DATASET RECORDS →
·····
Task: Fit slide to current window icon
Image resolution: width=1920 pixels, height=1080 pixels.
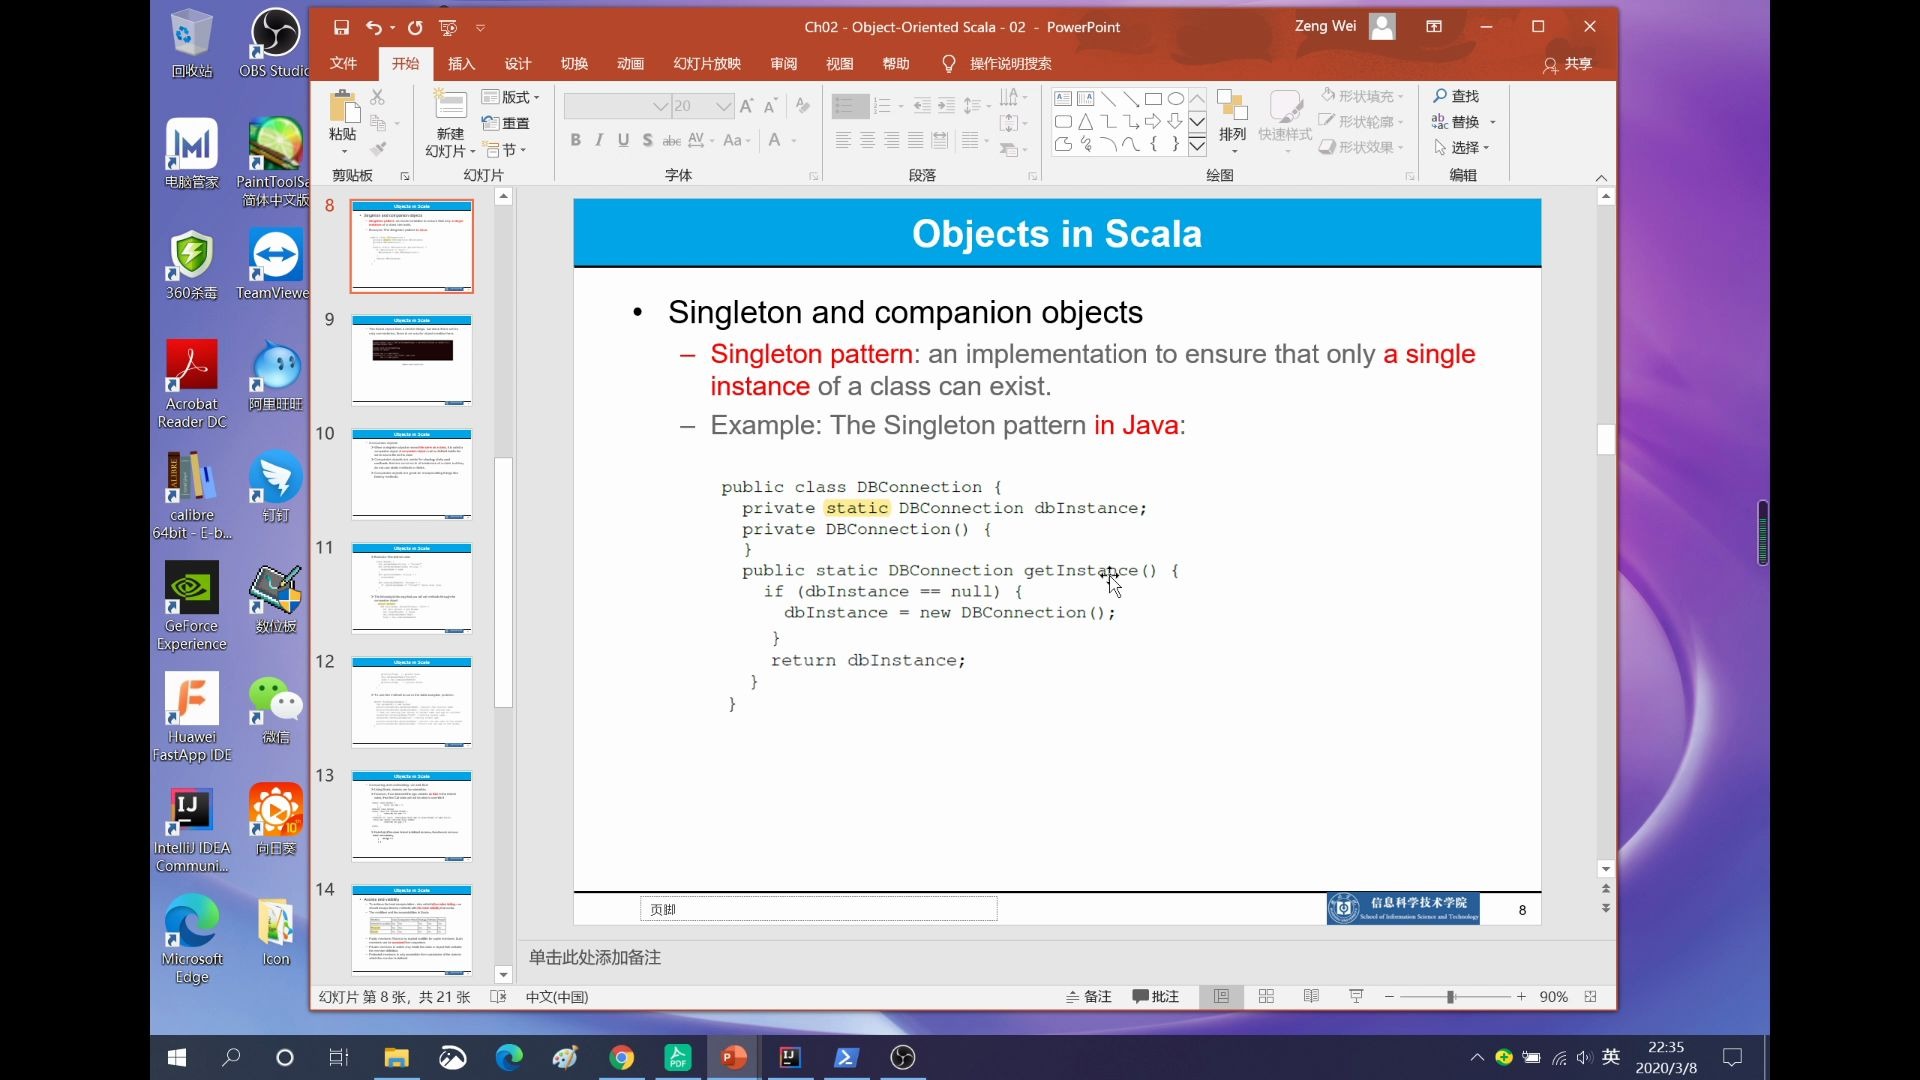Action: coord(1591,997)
·····
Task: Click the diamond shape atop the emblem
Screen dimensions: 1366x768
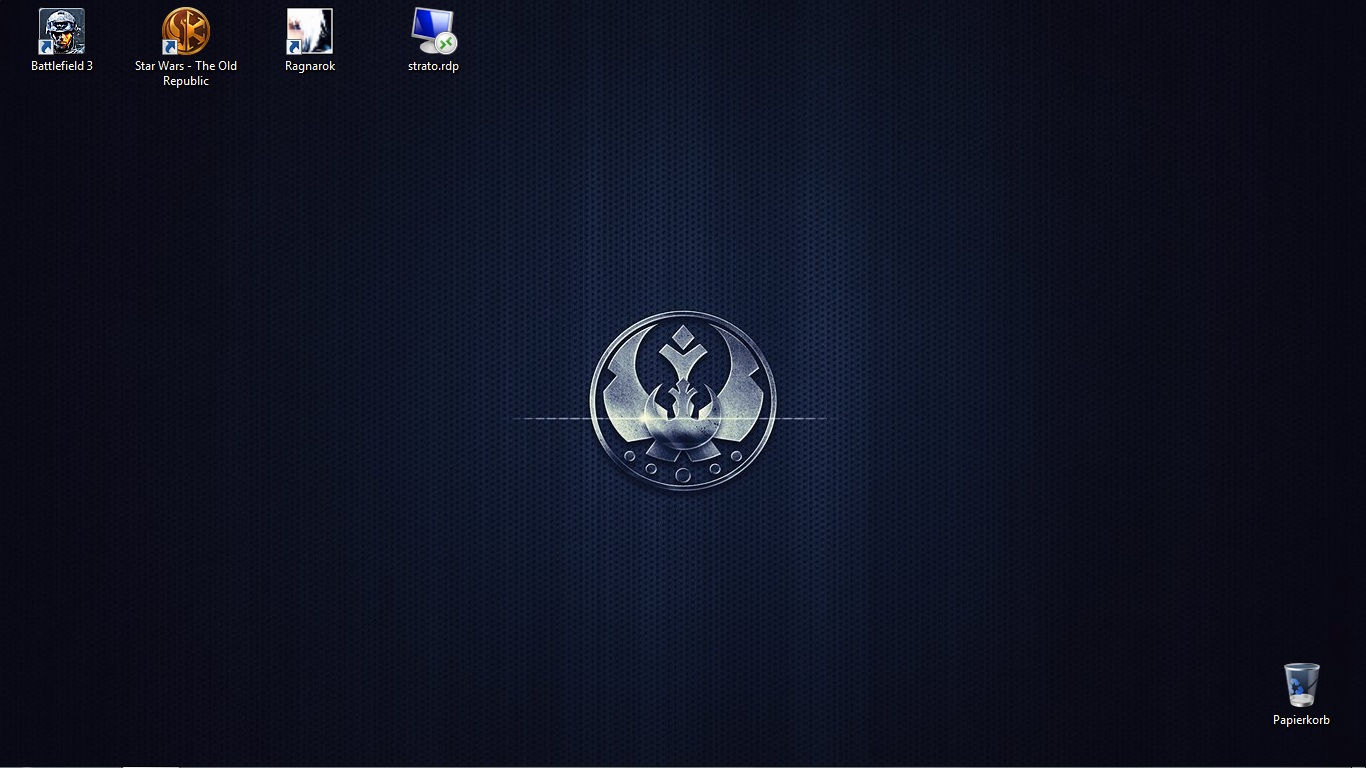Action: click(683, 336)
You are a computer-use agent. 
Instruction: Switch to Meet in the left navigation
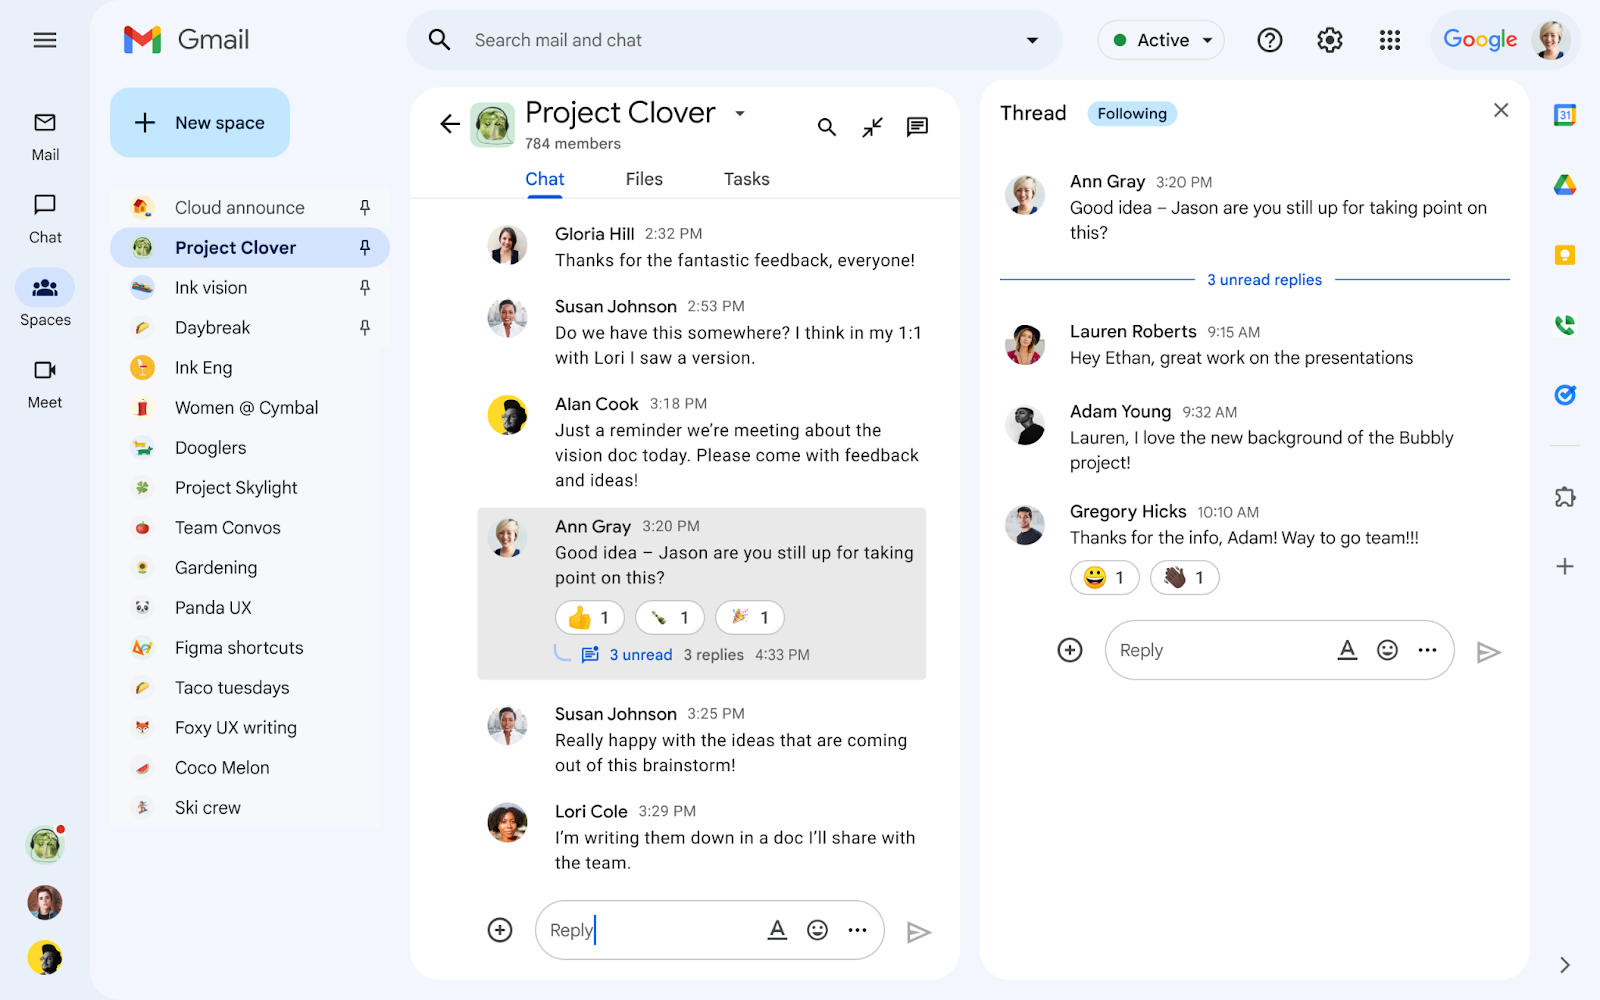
·····
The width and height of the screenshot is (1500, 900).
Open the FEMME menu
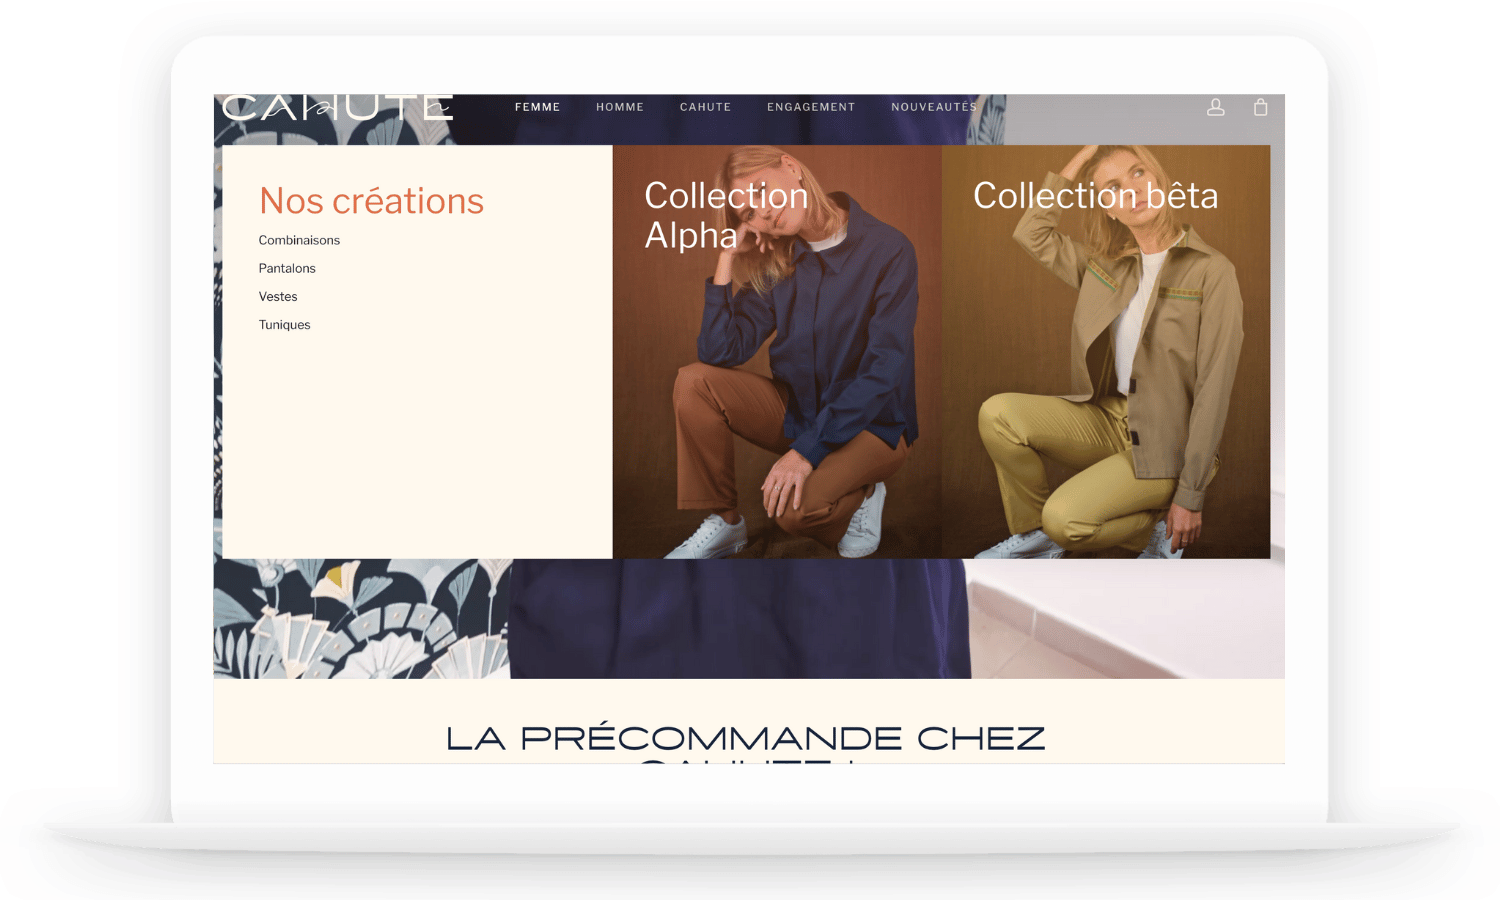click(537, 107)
·····
REQUEST → Put the data starting at the line containing "The width and" and ending at the line containing "click(537, 107)" into a two-column CSV with the headers input and output, one row per item, each value in a single quoted field with line breaks replaced by spaces. Leave the pictures out.

SOLUTION TO THIS TASK →
input,output
"The width and height of the screenshot is (1500, 900). Open the FEMME menu","click(537, 107)"